Amyotrophic lateral sclerosis is a neurological disease that affects one or two out of every 100,000 people. Miss Fuller was diagnosed as having the disease in 1979.

″With Myrtice, it started with a dragging of her foot,″ said Janet LeShana, Miss Fuller’s nurse. ″In 1983, she was bedridden. First her speech started to go; now it’s gotten to the point where it’s affecting her swallowing.″

Susan Swanson, a speech therapist with the Visiting Nurse Association of Central Cape Cod, started seeing Miss Fuller in March 1984. As her speech worsened, Mrs. Swanson contacted SHARE, a nonprofit group founded to develop communication systems for the disabled.

The computer was designed by Lester Cory and Philip Viall, professors at Southeastern Massachusetts University in South Dartmouth. It has a voice box and a printer so Miss Fuller can either ″speak″ or write. If she chooses to ″speak,″ a synthesized male voice pronounces the words she types.

Miss Fuller wears a headband with an electronic switch just above one eyebrow. Connected to the apparatus is a small television screen, where a cursor moves over a list of letters.

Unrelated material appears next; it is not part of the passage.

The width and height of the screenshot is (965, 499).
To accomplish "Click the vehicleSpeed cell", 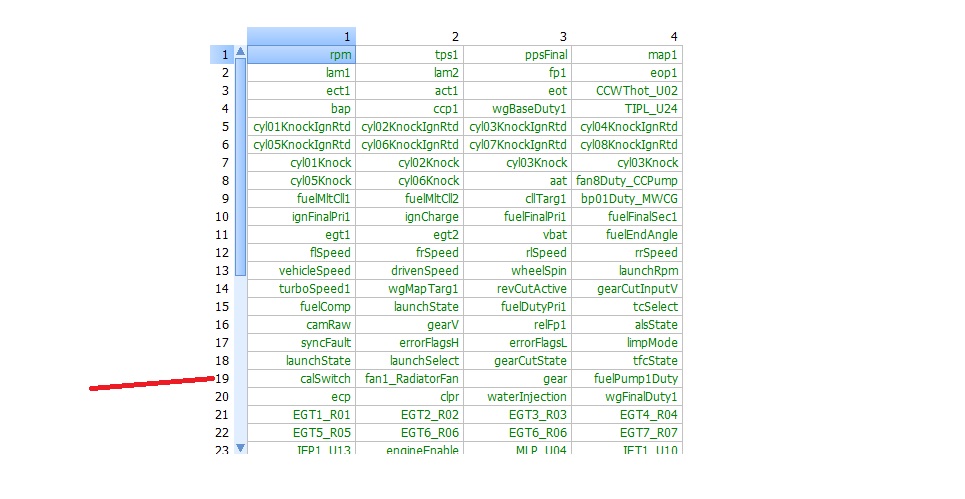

Whenever the cursor lands on a letter she wants, Miss Fuller moves her eyebrow. If she is a fraction of a second too early or too late, she misses that letter and has to wait until the cursor comes back for another sweep.

″She’s probably one of the most patient patients I’ve every had,″ said Ms. LeShana. ″To be so bright and intelligent, it must be awfully difficult to not be able to move or talk.″

Cory and Viall customized Miss Fuller’s computer with a list of words and phrases that she commonly uses. She can ask for an extra pillow or a bedjacket with one movement of her eyebrow, but to write a note is painstakingly slow.

″Have spent 46 years in hospitals of different types,″ she wrote for her recent interview. ″Have had to communicate effectively. Loss of speech in any form was devastating. The computer has been a blessing.″

Miss Fuller, who spent 22 years at Newton-Wellesley Hospital where she directed both the nursing staff and the nursing school, said she does get frustrated at times by the pace.

In one note she wrote:

″One day several weeks ago I was feeling depressed and sorry for myself. It went like this: Why did this happen to me. I don’t deserve this. This went on for 14 minutes when suddenly the thought came to me that if I had (not had) this, Gertrude and I would not have met Janet (LeShana). Immediately, I felt better both physically and mentally. How about that?″

Gertrude Hendricken, a nursing colleague, and Miss Fuller share a house they bought in this Cape Cod town in 1974.